┏━━
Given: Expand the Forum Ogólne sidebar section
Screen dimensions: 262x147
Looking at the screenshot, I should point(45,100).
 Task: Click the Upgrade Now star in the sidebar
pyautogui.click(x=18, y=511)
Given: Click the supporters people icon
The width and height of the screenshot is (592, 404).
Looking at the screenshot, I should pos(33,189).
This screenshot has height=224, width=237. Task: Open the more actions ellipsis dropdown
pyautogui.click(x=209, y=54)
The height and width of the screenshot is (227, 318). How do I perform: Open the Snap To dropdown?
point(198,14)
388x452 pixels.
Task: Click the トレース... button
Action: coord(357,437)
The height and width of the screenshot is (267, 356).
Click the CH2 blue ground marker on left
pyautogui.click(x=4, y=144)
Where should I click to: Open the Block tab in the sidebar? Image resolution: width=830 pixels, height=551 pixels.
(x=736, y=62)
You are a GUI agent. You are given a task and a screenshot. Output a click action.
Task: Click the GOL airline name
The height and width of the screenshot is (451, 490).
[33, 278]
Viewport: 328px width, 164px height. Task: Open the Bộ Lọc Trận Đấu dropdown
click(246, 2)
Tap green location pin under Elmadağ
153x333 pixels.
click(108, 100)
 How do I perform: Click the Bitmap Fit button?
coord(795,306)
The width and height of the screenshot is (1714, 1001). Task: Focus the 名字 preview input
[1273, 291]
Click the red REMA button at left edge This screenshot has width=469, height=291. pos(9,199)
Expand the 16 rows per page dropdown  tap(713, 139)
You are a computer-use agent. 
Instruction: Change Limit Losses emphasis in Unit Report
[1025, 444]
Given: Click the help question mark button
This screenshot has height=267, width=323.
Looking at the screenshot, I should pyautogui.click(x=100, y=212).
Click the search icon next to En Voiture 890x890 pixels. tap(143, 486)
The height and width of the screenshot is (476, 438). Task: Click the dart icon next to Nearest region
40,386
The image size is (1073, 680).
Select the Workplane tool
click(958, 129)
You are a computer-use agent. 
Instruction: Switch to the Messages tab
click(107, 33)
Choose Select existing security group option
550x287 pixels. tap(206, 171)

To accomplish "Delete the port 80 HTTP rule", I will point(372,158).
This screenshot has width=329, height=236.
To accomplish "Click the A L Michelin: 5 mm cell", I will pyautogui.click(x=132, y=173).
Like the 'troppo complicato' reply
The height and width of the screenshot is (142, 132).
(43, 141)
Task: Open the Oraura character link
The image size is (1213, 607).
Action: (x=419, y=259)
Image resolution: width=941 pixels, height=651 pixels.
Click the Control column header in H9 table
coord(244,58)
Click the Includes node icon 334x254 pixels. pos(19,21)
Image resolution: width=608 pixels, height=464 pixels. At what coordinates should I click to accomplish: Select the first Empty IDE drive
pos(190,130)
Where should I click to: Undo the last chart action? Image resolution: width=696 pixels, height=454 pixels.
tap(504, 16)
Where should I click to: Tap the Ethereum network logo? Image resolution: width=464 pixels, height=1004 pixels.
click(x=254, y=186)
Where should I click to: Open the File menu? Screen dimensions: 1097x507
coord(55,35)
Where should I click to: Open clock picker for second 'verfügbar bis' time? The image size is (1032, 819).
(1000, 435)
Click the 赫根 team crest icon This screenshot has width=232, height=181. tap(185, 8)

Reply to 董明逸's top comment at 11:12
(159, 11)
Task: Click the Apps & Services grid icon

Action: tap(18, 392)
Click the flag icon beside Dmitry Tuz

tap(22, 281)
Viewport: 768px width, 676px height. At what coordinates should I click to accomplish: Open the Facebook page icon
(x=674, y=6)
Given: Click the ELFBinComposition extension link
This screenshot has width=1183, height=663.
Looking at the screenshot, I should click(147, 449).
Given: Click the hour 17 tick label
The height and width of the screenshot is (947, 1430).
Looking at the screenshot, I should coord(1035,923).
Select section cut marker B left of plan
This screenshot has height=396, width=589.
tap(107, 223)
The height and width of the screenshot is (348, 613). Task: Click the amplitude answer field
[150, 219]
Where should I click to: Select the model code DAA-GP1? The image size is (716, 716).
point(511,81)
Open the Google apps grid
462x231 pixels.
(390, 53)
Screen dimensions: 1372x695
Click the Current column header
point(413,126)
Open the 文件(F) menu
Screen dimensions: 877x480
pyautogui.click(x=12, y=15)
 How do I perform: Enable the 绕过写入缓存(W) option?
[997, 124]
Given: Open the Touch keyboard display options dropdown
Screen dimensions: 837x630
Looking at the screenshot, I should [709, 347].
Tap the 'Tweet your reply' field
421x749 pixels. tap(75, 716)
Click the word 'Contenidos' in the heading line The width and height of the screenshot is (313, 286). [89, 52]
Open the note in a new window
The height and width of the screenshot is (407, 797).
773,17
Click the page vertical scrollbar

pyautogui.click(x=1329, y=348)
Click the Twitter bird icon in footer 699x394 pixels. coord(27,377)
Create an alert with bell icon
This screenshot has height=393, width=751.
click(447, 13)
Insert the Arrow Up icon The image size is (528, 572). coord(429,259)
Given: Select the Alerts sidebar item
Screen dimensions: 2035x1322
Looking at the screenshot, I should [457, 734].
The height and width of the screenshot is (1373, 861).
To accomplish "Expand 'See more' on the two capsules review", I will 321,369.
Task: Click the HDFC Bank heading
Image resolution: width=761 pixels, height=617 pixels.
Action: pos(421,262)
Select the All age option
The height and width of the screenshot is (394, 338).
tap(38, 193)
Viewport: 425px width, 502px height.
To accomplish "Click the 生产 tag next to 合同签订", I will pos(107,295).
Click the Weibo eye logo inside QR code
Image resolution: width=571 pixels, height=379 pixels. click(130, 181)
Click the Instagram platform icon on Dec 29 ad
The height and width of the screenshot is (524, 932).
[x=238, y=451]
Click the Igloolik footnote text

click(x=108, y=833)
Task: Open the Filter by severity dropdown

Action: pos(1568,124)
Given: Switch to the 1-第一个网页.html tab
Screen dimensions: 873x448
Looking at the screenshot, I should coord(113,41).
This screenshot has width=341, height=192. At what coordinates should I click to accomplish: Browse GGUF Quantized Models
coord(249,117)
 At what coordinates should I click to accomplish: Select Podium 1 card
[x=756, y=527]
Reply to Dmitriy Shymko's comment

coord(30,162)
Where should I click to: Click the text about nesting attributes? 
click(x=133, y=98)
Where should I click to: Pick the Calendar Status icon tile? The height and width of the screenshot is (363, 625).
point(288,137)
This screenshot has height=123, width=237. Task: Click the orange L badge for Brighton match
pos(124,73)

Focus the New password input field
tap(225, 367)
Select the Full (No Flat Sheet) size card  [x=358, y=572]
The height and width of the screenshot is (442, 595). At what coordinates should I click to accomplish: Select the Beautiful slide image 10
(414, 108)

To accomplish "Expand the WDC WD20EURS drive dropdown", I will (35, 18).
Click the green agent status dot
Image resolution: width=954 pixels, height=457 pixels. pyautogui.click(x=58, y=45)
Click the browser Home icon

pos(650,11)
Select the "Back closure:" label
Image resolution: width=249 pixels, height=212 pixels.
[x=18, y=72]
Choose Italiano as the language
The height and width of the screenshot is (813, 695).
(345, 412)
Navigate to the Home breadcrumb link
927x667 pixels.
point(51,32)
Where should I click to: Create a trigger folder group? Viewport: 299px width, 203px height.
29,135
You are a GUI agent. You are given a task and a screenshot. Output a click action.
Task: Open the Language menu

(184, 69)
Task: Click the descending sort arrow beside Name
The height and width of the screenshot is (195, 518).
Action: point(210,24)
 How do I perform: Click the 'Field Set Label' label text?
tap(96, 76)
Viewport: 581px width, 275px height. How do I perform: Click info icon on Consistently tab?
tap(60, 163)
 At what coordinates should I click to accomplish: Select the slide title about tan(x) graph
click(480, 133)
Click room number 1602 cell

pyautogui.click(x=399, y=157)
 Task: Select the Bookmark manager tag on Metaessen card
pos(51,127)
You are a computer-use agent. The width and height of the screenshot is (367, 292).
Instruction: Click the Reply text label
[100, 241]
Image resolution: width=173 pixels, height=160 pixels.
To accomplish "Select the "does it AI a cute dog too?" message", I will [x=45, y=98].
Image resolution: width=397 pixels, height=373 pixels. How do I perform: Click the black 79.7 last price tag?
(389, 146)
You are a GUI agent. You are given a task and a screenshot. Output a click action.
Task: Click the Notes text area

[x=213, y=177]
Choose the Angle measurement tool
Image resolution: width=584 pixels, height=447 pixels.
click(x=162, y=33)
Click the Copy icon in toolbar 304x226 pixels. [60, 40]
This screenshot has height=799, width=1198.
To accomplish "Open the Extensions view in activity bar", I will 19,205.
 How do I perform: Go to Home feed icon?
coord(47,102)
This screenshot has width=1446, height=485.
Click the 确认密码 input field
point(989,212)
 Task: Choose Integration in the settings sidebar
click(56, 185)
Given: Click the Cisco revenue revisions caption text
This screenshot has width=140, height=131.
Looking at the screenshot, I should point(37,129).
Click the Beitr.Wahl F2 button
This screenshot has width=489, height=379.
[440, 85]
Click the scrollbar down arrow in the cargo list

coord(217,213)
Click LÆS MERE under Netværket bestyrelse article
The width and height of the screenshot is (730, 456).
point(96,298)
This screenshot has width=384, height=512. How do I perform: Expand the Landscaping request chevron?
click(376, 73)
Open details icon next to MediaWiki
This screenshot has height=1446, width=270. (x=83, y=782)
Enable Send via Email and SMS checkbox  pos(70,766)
┗━━
** Task directions **
Find the line with "Given: Switch to the 1-第一个网页.html tab" in the material above. Reproduce it and each line after it up to and including the line with "Select the Full".

** Solved exercise **
Given: Switch to the 1-第一个网页.html tab
Screen dimensions: 873x448
Looking at the screenshot, I should coord(113,41).
This screenshot has width=341, height=192. At what coordinates should I click to accomplish: Browse GGUF Quantized Models
coord(249,117)
 At what coordinates should I click to accomplish: Select Podium 1 card
[x=756, y=527]
Reply to Dmitriy Shymko's comment

coord(30,162)
Where should I click to: Click the text about nesting attributes? 
click(x=133, y=98)
Where should I click to: Pick the Calendar Status icon tile? The height and width of the screenshot is (363, 625).
point(288,137)
This screenshot has height=123, width=237. Task: Click the orange L badge for Brighton match
pos(124,73)

Focus the New password input field
tap(225, 367)
Select the Full (No Flat Sheet) size card  [x=358, y=572]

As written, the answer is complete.